WATN-TV presently produces 12 hours of locally produced newscasts each week for WLMT. Fox affiliate WJKT in Jackson simulcasts WLMT's nightly 9 p.m. newscast and sports highlight program. During weather forecast segments, the station utilizes live Doppler weather radar data from the National Weather Service Weather Forecast Office on Farm Road in Memphis.
WPTY established a news department in 1995, with newscasts debuting on December 1 of that year, after it became the market's ABC affiliate. The station also began producing nightly prime time newscast for WLMT titled NewsWatch 30 at 9. This program competed with WHBQ's new hour-long 9 p.m. newscast and was formatted with an energetic, youthful and almost "grunge" look. Several years later, WPTY rebranded its newscasts and began modifying its format to reach a broader audience.
In 2002, WPTY adopted the Eyewitness News format for its newscasts. The stations' news format was modified once again to feature a harder-edged, more aggressive and often "confrontational" approach to its reporting. The change resulted in most of the original news anchors and reporters leaving or being laid-off as well as a complete overhaul in the station's imaging and presentation. The WLMT 9 p.m. newscast – which began as a half-hour newscast – expanded to a full hour around this time, with a sports highlight program filling out the final 15 minutes of the broadcast. In 2006, when WPTY launched a weekday morning newscast, the station began producing an hour-long extension of the program for WLMT that airs at 7 a.m.

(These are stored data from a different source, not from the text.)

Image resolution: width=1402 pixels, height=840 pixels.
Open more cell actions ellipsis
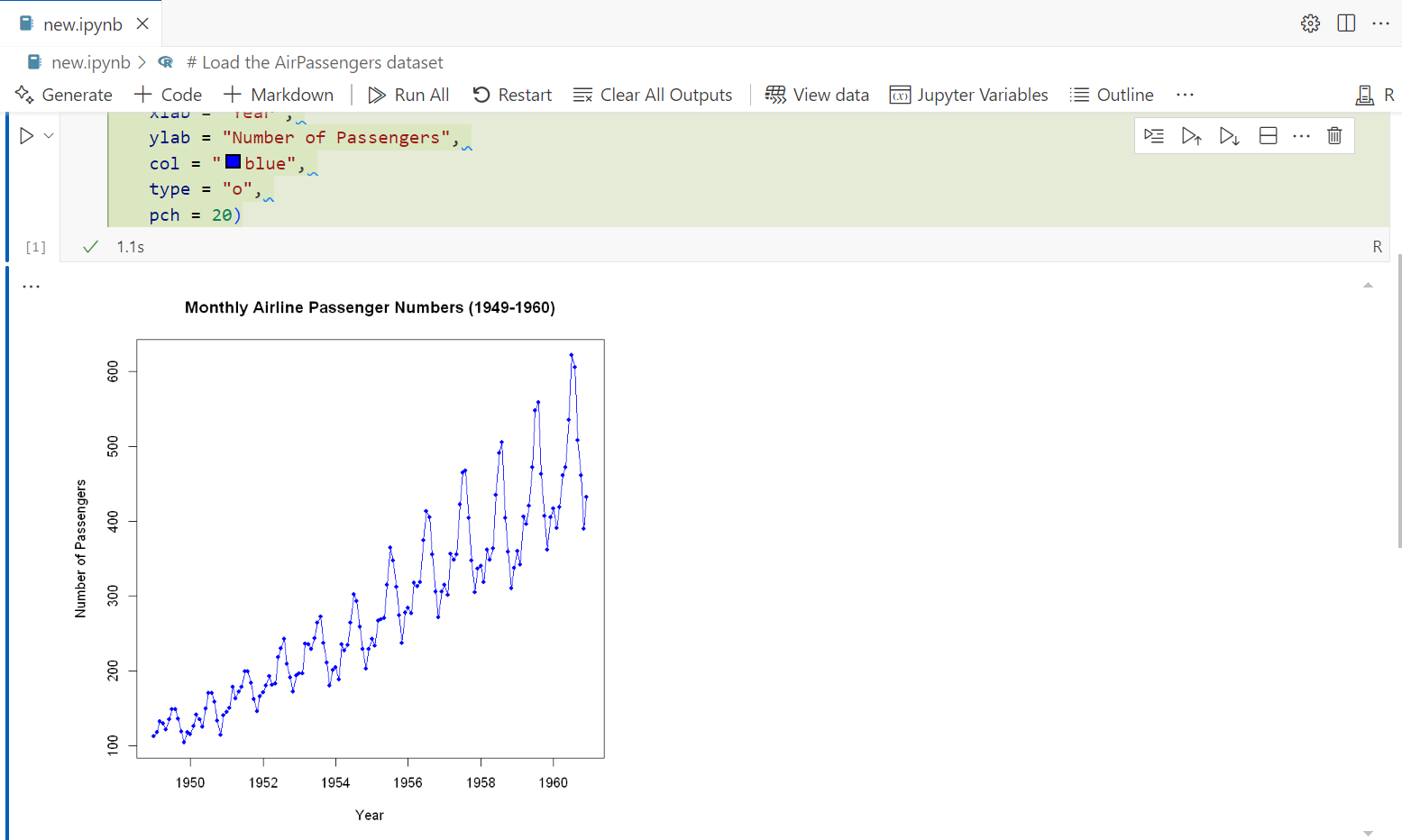1301,136
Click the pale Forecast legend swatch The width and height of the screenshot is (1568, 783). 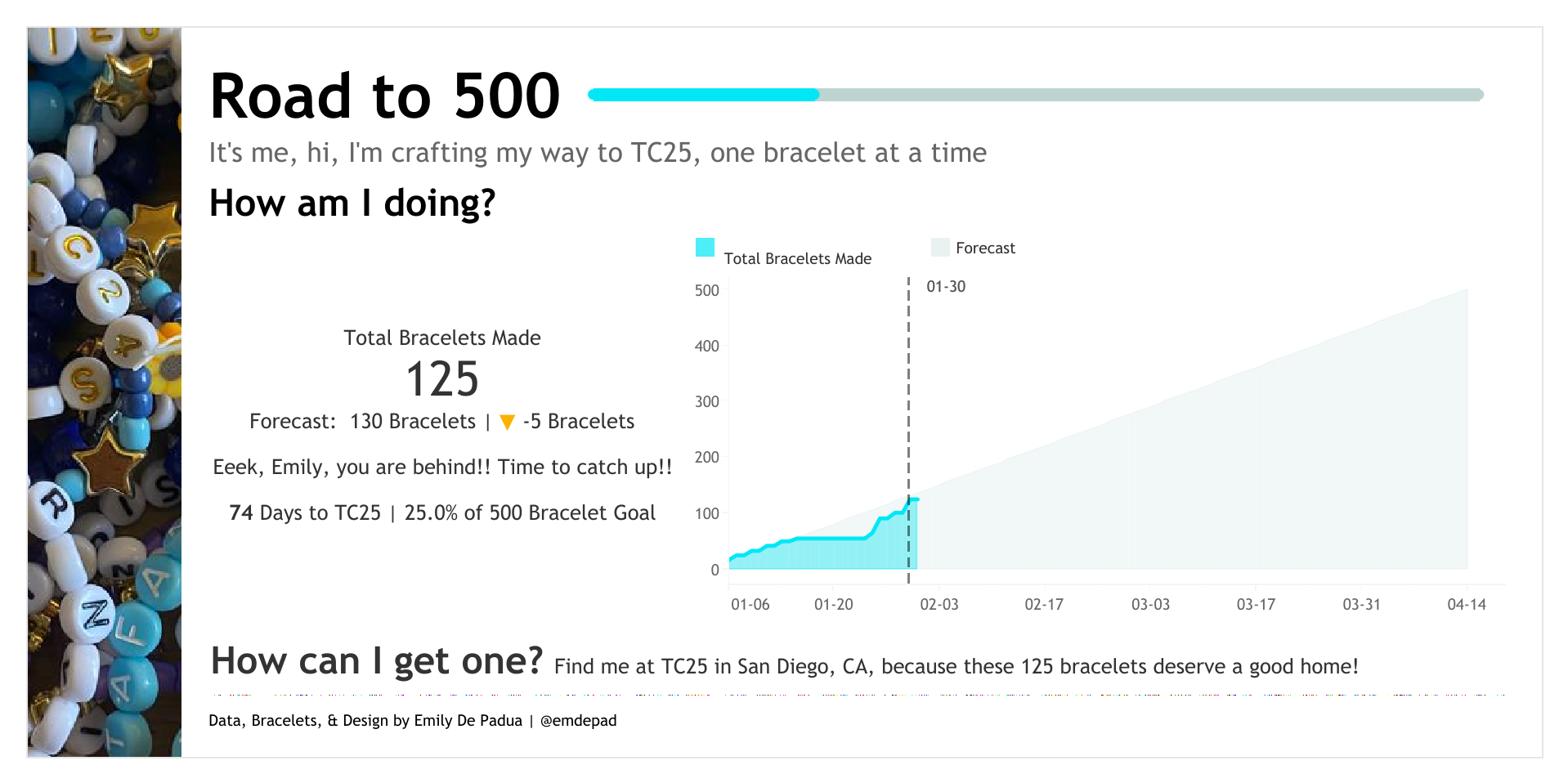click(x=940, y=248)
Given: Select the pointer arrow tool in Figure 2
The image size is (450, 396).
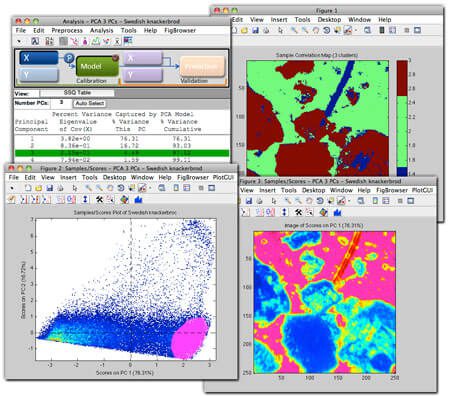Looking at the screenshot, I should click(x=74, y=188).
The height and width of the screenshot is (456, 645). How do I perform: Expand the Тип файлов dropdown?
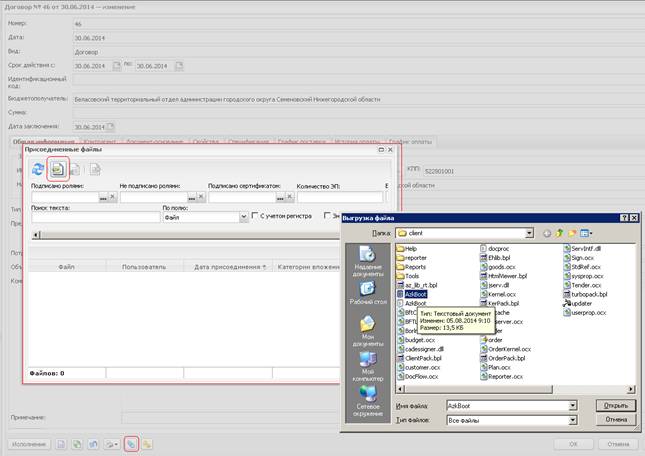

In 2009, with continued low ratings and under control by Newport Television, the station brought in new management that led to several layoffs of on-air staffers. Gradually, WPTY and WLMT dropped most of its confrontational and aggressive reporting style. In November 2010 after eight years under the Eyewitness News brand, WPTY rebranded its newscasts yet again with WLMT's newscasts being retitled as CW 30 News, after briefly branding as ABC 24 News on CW 30. On April 29, 2012, WPTY began broadcasting its local newscasts in widescreen standard definition, the WLMT newscasts were included in the upgrade.
On June 1, 2013, WPTY changed its calls to WATN-TV upon its move into a new studio facility. The relaunch included the introduction of a new graphics package along with a modified high-definition set originally used by sister station KLRT-TV in Little Rock until that station's news department was consolidated with KARK-TV earlier that year after Nexstar partner company Mission Broadcasting's 2012 purchase of that station. The WLMT newscasts remain branded as "CW 30 News". With the move, WATN became the last station in the Memphis market to begin broadcasting its newscasts and other local programming in high definition.

Out-of-market coverage

Since 1995, WLMT remained the default over-the-air WB/CW affiliate for the Jackson, Tennessee market until WNBJ-LD2 signed on The CW Plus on August 6, 2018, replacing cable-only affiliate, "WBJK".
Also, WLMT remained the default over-the-air CW affiliate for the Jonesboro, Arkansas market, until KAIT-DT3 signed on The CW Plus on September 1, 2018, replacing cable-only affiliate, "KJOS".